用于血清淀粉样蛋白A1对动脉粥样硬化斑块稳定性的影响及其机制的实验研究

目的：1.通过转染SAA1慢病毒,明确SAA1高表达对AS斑块稳定性的影响；2.探讨SAA1慢病毒转染对斑块内脂质、巨噬细胞、平滑肌细胞及胶原的影响；3.通过体内外实验明确SAA1对胶原表达的影响及其相关信号通路。

研究方法：1.SAA1高表达慢病毒的构建获取目的基因后,经RT-PCR扩增后将目的基因片段与慢病毒载体plenti6.3-MSC-IRES-EGFP连接,构建成plenti6.3-SAA1-IRES-EGFP,并经转化、包装后测定慢病毒的滴度,用于实验。

2. 动物饲养及建模将100只6-8周龄的雄性ApoE-/-小鼠适应性喂养1周,给予颈动脉套管。继续高脂喂养8周后,随机将剩余的95只ApoE-/-小鼠分为4组:Control组（n=23）、lenti-null组(n=25、low-lenti-SAA1组（n=23）及high-lenti-SAA1组（n=24）。Lenti-null组给予1x107TU空慢病毒载体,low-lenti-SAA1组给予1×107TUSAA1高表达慢病毒,high-lenti-SAA1组1×109TUSAA1高表达慢病毒,control组给予相同体积生理盐水。继续高脂喂养4周后,小鼠空腹12小时,称体重,以0.8%戊巴比妥麻醉,打开胸腔,心脏取血,置于-80度冰箱保存,以备后续检测。以生理盐水灌洗心脏和主动脉,冲洗出残余血液。

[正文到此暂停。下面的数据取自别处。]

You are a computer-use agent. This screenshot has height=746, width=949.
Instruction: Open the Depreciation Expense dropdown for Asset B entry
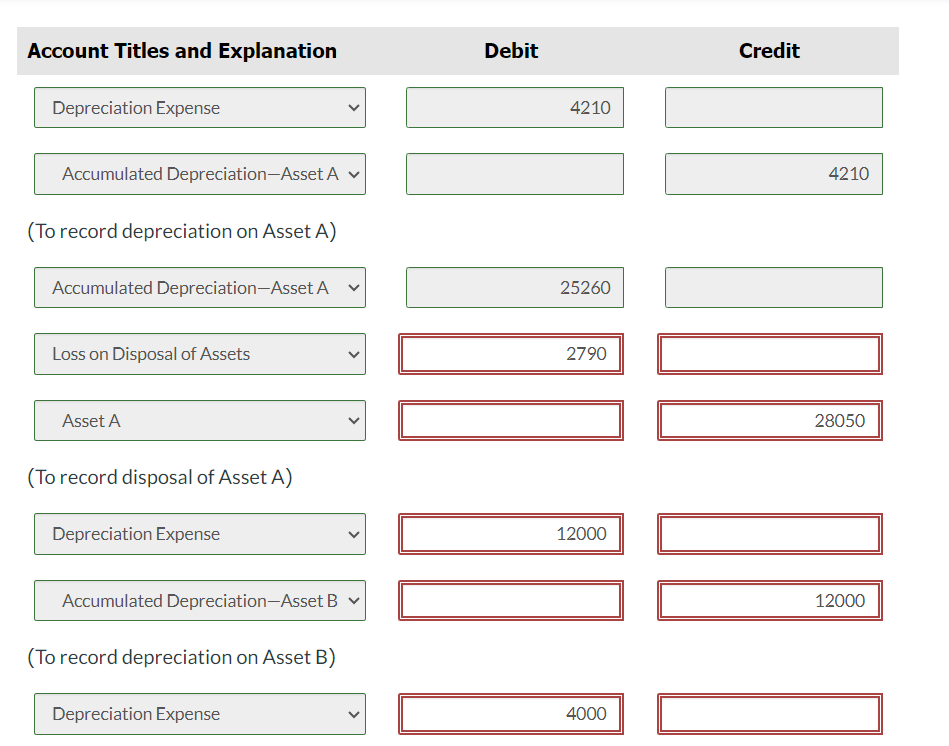(200, 534)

部分动物继以4%多聚甲醛固定直至肝脏变硬,收集小鼠套管近端的颈动脉,以4%多聚甲醛浸泡24小时。其余部分动物的颈动脉标本置于-80度冰箱保存。

3. 酶联免疫吸附法（enzyme-linked immunosorbent assay,ELISA）以ELISA法检测血清总胆固醇、低密度脂蛋白胆固醇、高密度脂蛋白胆固醇、甘油三脂及TNF-α、IL-6的浓度。

4. 颈动脉油红O染色对小鼠颈动脉进行5μm连续切片,每10张取1张用于油红O染色,病变的严重程度用斑块占颈动脉斑块面积的百分比来表示。

5. 组织免疫组织化学染色对冰冻切片行SAA1、α-SMC actin、MOMA-2、胶原I、胶原Ⅲ、TGF-β1、MMP1、MMP8免疫组化染色观察SAA高表达对斑块SAA、α-SMC actin、MOMA-2、胶原I、胶原Ⅲ、TGF-β1、MMP1、MMP8的影响。

6. Western blot检测定量称取冻存组织,或收集细胞,提取蛋白,采用western blot法,以GAPDH为内参检测SAA1、胶原I、胶原Ⅲ、TGF-β1、MMP1、MMP8、MMP2、MMP9的表达；以相应非磷酸化状态为内参检测p-p38、ERK1/2、JNK、Smad2、Smad3的表达。

7. 实时定量PCR（real-time PCR）检测定量称取冻存组织,Trizol法提取总RNA,经过逆转录后以18S为内参检测SAA1的表达,以确定SAA1高表达慢病毒的转染效果。

8. 免疫荧光染色重组SAA1蛋白刺激平滑肌细胞后,免疫荧光法检测胶原I、胶原III、MMP1和MMP8的表达。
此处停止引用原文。